Challenge:
Copy out the entries starting at the beginning and running through the line containing "Given: Select the 'screen", with both ends included, reproducing each line exactly.

Extracted records:
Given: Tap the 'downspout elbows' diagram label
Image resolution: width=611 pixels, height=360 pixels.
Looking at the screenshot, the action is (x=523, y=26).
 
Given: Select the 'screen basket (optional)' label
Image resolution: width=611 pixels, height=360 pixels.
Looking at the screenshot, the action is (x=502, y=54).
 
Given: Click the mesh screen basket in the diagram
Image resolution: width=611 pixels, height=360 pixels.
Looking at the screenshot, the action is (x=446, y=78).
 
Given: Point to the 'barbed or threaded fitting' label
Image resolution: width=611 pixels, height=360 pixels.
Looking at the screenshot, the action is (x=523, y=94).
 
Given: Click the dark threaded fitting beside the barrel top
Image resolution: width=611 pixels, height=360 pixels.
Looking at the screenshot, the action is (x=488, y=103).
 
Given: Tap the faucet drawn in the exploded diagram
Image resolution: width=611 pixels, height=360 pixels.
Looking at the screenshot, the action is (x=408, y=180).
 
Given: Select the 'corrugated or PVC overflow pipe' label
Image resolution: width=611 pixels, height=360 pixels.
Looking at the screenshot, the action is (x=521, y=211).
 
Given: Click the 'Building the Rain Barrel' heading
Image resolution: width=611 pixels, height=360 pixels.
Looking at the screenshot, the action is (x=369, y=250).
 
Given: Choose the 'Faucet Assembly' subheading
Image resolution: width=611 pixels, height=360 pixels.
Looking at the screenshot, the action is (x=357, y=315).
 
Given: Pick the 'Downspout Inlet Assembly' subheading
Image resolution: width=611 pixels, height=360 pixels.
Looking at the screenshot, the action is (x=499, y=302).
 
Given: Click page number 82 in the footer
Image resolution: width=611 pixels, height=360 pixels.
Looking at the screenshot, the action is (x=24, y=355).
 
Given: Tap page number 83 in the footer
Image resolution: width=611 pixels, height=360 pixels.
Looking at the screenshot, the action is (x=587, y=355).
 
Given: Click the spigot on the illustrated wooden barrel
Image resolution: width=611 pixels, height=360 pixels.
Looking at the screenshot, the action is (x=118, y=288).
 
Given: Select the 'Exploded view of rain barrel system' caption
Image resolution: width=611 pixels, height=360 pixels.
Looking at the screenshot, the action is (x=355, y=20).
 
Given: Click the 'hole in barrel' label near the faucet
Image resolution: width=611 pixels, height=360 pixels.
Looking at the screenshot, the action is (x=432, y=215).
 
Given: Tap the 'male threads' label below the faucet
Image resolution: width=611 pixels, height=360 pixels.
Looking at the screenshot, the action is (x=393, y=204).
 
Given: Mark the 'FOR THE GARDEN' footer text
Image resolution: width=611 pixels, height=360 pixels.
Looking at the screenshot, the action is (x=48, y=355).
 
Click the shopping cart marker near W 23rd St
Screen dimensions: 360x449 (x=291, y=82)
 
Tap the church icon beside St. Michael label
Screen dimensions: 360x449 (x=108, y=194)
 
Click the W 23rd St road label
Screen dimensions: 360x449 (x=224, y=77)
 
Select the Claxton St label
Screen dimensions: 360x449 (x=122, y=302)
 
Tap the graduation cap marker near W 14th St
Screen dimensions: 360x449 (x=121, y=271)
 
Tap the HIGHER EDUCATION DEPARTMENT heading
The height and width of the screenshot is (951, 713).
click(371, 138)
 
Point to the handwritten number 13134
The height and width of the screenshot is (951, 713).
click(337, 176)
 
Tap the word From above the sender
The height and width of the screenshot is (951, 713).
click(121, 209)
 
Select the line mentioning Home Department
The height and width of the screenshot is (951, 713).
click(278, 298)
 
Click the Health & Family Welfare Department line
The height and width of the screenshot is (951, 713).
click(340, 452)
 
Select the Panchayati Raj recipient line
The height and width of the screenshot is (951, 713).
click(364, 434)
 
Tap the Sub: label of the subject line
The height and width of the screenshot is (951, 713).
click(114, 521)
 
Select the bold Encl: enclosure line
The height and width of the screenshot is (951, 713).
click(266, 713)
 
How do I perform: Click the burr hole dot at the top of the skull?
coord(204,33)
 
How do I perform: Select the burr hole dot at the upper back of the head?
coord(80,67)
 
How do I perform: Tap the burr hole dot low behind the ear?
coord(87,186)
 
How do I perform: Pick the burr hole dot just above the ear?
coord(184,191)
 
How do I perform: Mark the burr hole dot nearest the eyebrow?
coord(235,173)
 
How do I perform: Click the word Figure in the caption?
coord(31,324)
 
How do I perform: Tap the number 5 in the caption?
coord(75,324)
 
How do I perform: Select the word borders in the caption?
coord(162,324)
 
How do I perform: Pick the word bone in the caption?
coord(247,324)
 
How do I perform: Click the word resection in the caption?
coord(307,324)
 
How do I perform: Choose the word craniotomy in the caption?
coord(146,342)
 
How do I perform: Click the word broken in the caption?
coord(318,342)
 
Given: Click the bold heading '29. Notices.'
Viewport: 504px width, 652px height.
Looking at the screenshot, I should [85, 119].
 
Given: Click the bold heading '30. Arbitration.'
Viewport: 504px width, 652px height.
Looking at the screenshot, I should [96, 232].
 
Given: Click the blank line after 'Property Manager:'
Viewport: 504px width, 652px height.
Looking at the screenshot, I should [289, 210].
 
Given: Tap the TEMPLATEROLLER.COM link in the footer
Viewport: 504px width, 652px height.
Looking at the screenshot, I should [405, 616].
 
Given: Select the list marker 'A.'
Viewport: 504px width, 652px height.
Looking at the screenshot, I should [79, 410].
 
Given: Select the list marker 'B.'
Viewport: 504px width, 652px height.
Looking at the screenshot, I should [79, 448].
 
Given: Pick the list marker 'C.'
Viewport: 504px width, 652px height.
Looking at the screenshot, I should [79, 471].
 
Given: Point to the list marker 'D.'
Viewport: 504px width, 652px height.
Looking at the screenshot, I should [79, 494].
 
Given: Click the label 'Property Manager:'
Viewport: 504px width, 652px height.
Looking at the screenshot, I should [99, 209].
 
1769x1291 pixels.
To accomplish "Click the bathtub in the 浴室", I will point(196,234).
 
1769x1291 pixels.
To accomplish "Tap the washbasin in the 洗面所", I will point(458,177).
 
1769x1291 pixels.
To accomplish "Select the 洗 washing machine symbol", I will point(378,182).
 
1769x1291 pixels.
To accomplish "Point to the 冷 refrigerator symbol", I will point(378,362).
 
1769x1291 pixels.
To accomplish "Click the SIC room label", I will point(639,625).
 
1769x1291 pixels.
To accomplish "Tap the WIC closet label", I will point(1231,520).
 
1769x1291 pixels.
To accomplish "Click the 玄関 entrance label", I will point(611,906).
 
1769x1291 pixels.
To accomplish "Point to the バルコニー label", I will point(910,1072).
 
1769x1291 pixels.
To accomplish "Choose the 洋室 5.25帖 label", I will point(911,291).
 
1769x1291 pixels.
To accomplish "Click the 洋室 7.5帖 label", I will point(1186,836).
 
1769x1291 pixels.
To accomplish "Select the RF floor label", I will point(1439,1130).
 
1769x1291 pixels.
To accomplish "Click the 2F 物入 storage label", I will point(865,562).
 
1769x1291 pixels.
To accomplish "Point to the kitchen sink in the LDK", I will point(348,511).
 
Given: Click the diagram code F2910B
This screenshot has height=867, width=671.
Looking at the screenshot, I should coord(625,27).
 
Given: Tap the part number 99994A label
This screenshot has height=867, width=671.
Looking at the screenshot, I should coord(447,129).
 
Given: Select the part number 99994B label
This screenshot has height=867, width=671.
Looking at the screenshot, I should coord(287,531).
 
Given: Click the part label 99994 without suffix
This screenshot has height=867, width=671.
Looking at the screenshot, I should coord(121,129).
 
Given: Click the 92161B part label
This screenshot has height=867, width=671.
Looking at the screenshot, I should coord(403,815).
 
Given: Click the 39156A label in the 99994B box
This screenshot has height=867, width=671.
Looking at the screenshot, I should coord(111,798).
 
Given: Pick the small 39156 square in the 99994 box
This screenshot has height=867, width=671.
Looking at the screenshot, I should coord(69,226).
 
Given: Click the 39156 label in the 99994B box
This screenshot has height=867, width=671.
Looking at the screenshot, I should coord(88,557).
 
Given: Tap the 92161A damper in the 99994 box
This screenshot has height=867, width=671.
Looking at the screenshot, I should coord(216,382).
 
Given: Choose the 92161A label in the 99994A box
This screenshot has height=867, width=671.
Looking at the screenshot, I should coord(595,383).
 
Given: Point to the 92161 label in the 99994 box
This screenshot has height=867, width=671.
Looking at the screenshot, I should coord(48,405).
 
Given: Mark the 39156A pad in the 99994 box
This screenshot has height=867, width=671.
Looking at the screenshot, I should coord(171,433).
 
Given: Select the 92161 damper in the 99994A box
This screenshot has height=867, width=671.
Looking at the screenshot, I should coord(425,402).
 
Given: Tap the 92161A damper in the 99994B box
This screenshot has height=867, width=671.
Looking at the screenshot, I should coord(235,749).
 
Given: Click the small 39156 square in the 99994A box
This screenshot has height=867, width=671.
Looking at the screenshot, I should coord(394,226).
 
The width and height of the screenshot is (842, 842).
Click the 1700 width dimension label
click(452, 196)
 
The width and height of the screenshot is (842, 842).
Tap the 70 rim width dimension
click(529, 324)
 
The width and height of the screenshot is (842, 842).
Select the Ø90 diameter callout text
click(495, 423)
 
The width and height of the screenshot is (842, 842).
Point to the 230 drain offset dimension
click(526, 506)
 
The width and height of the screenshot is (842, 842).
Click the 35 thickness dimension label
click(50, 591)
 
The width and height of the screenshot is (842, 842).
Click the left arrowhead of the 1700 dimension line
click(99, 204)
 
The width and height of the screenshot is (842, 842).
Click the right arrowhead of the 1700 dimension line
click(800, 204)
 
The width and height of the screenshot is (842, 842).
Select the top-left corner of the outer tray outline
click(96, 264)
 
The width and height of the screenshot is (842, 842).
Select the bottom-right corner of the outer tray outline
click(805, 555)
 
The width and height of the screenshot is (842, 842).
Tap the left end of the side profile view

Solution to the exercise:
Given: Tap the 'downspout elbows' diagram label
Image resolution: width=611 pixels, height=360 pixels.
Looking at the screenshot, the action is (x=523, y=26).
 
Given: Select the 'screen basket (optional)' label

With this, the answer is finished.